The diluent (of the granulate component and/or non-granulate component) can be present in an amount of from about 5 to about 20 wt % of the tablet core, such as from about 6 to about 18 wt % of the tablet core, optionally from about 7 to about 16 wt % of the tablet core, optionally from about 10 to about 15 wt % of the tablet core.

The binder can be selected from one or more of polyvinyl pyrrolidone, polyvinyl alcohol and related graft copolymers, such as polyvinyl alcohol graft polyethylene glycol copolymer, copovidone, cellulose, a cellulose derivative, such as hydroxypropylcellulose, ethylcellulose, and hypromellose, a polymethacrylate, acacia gum and starch or modified starch. In some embodiments, the binder is polyvinyl pyrrolidone or polyvinyl alcohol.

The binder can be present in an amount of from about 1 wt % to about 5 wt % of the tablet core, optionally from about 2 wt % to about 4 wt % of the tablet core.

The composition can optionally include a disintegrant. The disintegrant can be selected from one or more of sodium carboxy methyl cellulose, such as cross-linked sodium carboxy methyl cellulose, crospovidone, bentonite, an algin (e.g., alginic acid or a salt thereof, such as sodium alginate), a gum, and modified starch. In some embodiments, the disintegrant is cross-linked sodium carboxy methyl cellulose or modified starch. In certain embodiments, the disintegrant is cross-linked sodium carboxy methyl cellulose.

The disintegrant can be present in an amount of from about 0.1 wt % to about 7 wt % of the tablet core, optionally from about 0.5 wt % to about 5 wt %, such as from about 1 wt % to about 2.5 wt % of the tablet core, optionally from about 1 wt % to about 2 wt % of the tablet core.

In some embodiments, the disintegrant is present in the non-granulate component of the unit dose pharmaceutical composition.

The unit dose pharmaceutical composition can further comprise a glidant and/or lubricant.

Optionally, the tablet core comprises a glidant selected from the group consisting of talc, starch, magnesium oxide, silica (silicon dioxide), and a silicate, such as magnesium or calcium silicate. In some embodiments, the glidant is colloidal silicon dioxide, talc, or magnesium oxide.
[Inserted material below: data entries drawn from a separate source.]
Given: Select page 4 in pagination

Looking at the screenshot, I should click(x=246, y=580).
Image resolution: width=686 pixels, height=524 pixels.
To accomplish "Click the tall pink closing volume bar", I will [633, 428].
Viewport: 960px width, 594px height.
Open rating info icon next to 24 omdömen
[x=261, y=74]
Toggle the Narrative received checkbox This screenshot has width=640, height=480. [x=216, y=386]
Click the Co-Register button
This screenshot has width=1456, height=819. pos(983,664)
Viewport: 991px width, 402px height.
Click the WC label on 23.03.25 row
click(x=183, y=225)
Optionally, the tablet core comprises a glidant present in an amount of from about 0.1 wt % to about 2 wt % of the tablet core, optionally the glidant is present in an amount of from about 0.5 wt % to about 1.5 wt % of the tablet core, optionally the glidant is present in an amount of from about 0.5 wt % to about 1 wt % of the tablet core, further, optionally, the glidant is present in an amount of from about 0.7 wt % to about 1.2 wt % of the tablet core.
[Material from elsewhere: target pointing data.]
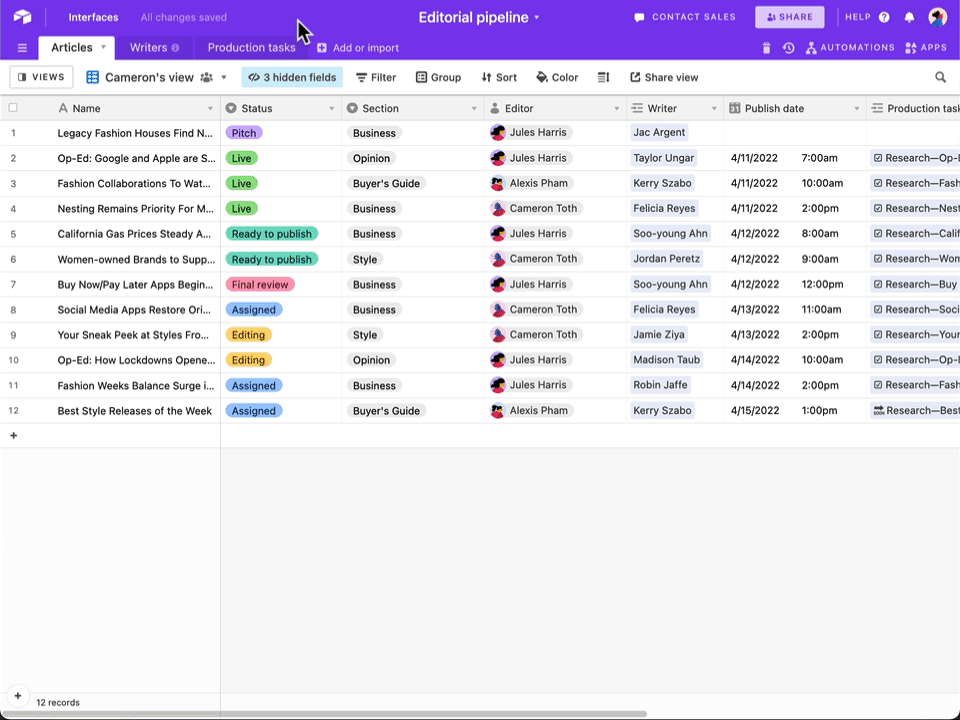Image resolution: width=960 pixels, height=720 pixels.
Task: Click the Help question mark icon
Action: pos(884,17)
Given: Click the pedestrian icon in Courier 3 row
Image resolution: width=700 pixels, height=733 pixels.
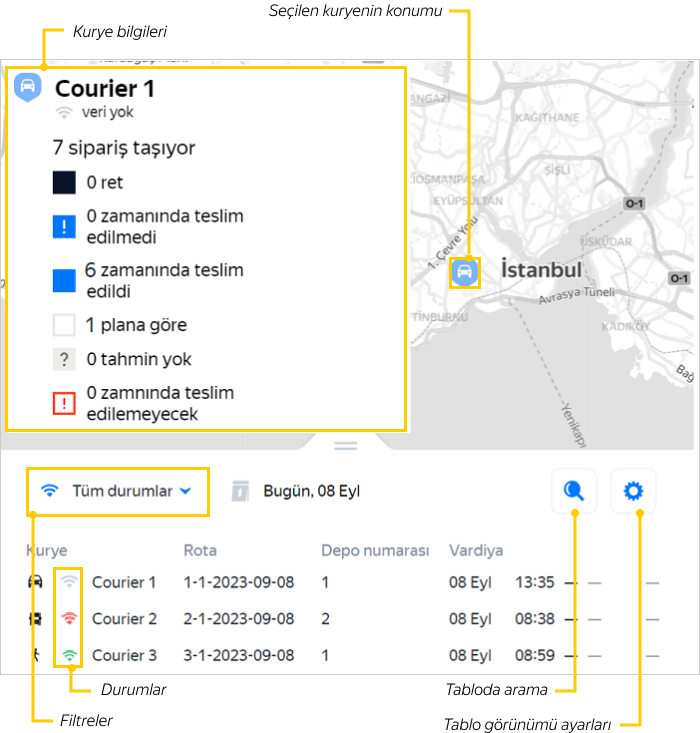Looking at the screenshot, I should click(x=36, y=656).
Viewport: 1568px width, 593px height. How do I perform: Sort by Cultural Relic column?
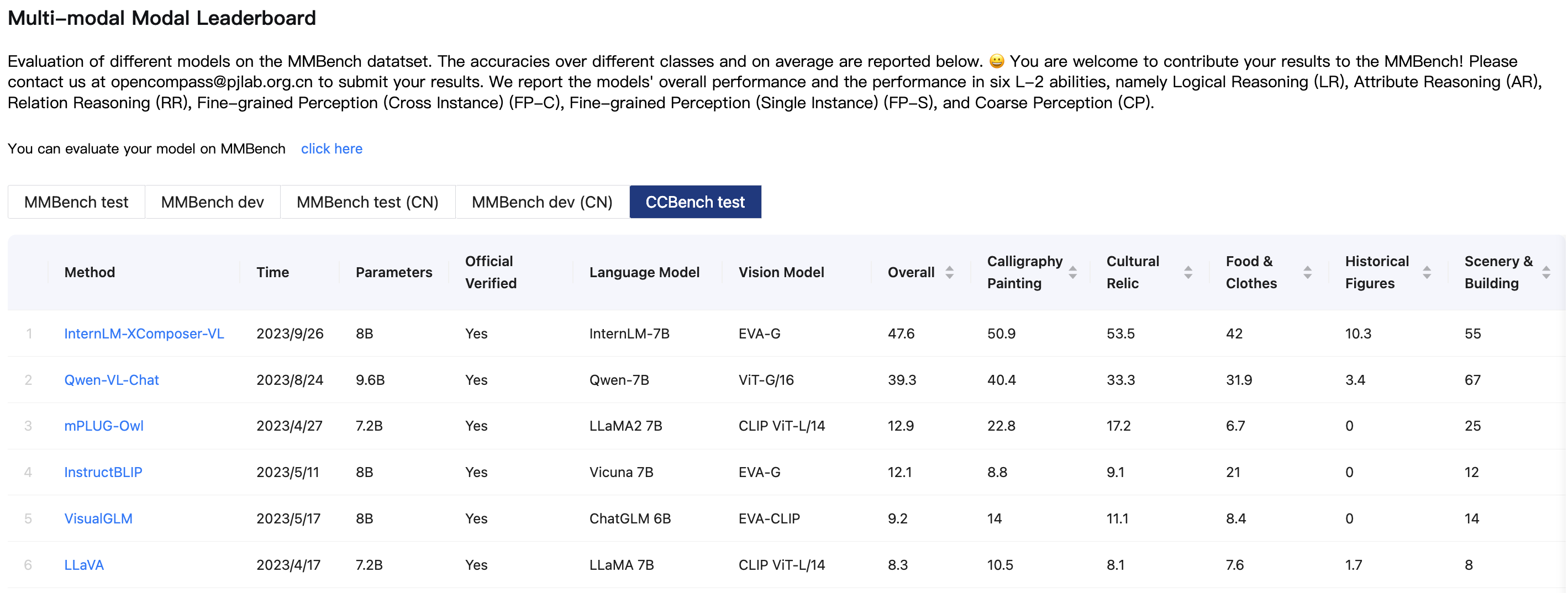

Optionally, the tablet core comprises a lubricant selected from the group consisting of stearic acid and salts thereof (e.g., magnesium, calcium or zinc stearate), polyethylene glycol, fumaric acid and salts thereof, glyceryl behenate, glyceryl palmitostearate, wax, poloxamer, sodium benzoate, and any combination thereof. In some embodiments, the lubricant is stearic acid or a salt thereof, fumaric acid or a salt thereof, or polyethylene glycol.
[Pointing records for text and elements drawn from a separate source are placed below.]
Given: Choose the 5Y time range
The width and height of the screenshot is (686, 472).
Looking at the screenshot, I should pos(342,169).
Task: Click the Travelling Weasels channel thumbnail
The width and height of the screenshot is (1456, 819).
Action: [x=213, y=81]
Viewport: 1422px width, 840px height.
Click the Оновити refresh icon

Optionally, the tablet core comprises a lubricant present in an amount of from about 0.1 wt % to about 2 wt % of the tablet core, optionally the lubricant is present in an amount of from about 0.5 wt % to about 1.5 wt % of the tablet core, optionally the lubricant is present in an amount of from about 0.5 wt % to about 1 wt % of the tablet core, further optionally, the lubricant is present in an amount of from about 0.7 wt % to about 1.2 wt % of the tablet core.